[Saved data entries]
..........

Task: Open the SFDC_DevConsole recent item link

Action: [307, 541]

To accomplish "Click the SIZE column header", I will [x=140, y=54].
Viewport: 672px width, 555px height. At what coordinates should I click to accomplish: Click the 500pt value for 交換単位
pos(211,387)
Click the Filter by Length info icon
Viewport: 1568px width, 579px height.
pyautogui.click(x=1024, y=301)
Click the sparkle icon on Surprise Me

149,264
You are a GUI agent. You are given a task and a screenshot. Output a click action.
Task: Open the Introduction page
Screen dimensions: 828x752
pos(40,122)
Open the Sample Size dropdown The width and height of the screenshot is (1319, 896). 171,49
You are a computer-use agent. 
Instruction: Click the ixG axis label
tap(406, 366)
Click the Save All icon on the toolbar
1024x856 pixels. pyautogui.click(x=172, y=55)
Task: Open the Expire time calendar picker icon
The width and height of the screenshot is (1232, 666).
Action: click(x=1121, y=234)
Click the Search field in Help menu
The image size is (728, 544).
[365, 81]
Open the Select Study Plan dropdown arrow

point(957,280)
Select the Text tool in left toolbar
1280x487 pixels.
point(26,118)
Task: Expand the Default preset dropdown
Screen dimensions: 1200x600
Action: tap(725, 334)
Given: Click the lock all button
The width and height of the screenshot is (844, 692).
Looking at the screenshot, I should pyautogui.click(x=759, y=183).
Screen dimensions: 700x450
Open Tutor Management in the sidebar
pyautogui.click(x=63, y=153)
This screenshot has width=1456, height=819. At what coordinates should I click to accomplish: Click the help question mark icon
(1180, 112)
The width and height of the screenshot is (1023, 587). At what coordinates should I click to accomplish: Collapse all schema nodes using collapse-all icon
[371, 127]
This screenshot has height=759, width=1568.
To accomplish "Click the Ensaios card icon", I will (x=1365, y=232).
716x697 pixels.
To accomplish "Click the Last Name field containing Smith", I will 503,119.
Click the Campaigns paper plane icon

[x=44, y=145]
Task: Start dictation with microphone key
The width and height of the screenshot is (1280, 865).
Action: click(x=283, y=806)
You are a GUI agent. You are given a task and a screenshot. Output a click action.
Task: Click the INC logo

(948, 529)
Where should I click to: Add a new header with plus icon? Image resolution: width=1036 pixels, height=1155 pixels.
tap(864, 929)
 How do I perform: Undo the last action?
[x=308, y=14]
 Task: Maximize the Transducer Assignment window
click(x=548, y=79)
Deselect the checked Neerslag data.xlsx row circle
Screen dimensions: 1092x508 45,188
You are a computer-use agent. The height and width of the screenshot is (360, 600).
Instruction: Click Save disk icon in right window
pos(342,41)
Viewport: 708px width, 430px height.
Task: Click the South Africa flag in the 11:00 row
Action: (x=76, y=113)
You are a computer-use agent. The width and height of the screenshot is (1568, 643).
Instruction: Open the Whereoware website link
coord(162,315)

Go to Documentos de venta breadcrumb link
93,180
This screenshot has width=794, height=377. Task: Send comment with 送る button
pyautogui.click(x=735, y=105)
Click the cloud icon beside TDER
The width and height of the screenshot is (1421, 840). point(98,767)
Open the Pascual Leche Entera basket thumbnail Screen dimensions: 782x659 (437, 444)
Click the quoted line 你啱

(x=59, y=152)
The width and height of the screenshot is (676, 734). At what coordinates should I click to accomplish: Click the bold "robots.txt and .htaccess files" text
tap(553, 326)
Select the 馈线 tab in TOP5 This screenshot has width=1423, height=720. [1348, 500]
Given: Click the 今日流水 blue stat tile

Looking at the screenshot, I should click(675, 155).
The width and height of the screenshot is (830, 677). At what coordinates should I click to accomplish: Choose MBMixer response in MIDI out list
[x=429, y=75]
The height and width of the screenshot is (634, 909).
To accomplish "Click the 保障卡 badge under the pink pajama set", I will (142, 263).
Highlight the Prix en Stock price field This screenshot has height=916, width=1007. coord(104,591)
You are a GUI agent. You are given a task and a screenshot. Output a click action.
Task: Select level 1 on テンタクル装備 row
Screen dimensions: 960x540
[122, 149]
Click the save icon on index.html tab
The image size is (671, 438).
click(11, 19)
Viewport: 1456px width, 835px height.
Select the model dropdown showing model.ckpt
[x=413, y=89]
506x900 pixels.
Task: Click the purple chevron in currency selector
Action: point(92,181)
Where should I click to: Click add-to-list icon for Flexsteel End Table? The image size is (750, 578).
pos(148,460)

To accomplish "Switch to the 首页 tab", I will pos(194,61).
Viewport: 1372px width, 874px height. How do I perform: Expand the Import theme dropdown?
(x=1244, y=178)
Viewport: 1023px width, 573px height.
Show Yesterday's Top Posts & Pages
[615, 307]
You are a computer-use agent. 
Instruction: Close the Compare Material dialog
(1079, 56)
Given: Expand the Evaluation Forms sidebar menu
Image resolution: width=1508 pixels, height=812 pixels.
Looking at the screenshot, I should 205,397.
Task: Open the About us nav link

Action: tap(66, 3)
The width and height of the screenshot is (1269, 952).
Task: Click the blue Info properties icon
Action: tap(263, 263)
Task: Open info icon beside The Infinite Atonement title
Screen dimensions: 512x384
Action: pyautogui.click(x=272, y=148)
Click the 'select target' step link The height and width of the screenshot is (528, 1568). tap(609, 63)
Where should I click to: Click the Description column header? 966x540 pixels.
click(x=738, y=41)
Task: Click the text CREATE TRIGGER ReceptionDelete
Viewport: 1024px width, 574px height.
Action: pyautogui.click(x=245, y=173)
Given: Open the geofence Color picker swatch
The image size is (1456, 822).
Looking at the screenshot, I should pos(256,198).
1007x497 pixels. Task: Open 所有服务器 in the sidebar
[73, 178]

..........

▸ TASK DESCRIPTION: Please write out, exactly as they appear above, only the lines in the stretch from the line with "Select the Text tool in left toolbar" through the line with "Screen dimensions: 700x450".

▸ SOLUTION BELOW:
Select the Text tool in left toolbar
1280x487 pixels.
point(26,118)
Task: Expand the Default preset dropdown
Screen dimensions: 1200x600
Action: tap(725, 334)
Given: Click the lock all button
The width and height of the screenshot is (844, 692).
Looking at the screenshot, I should pyautogui.click(x=759, y=183).
Screen dimensions: 700x450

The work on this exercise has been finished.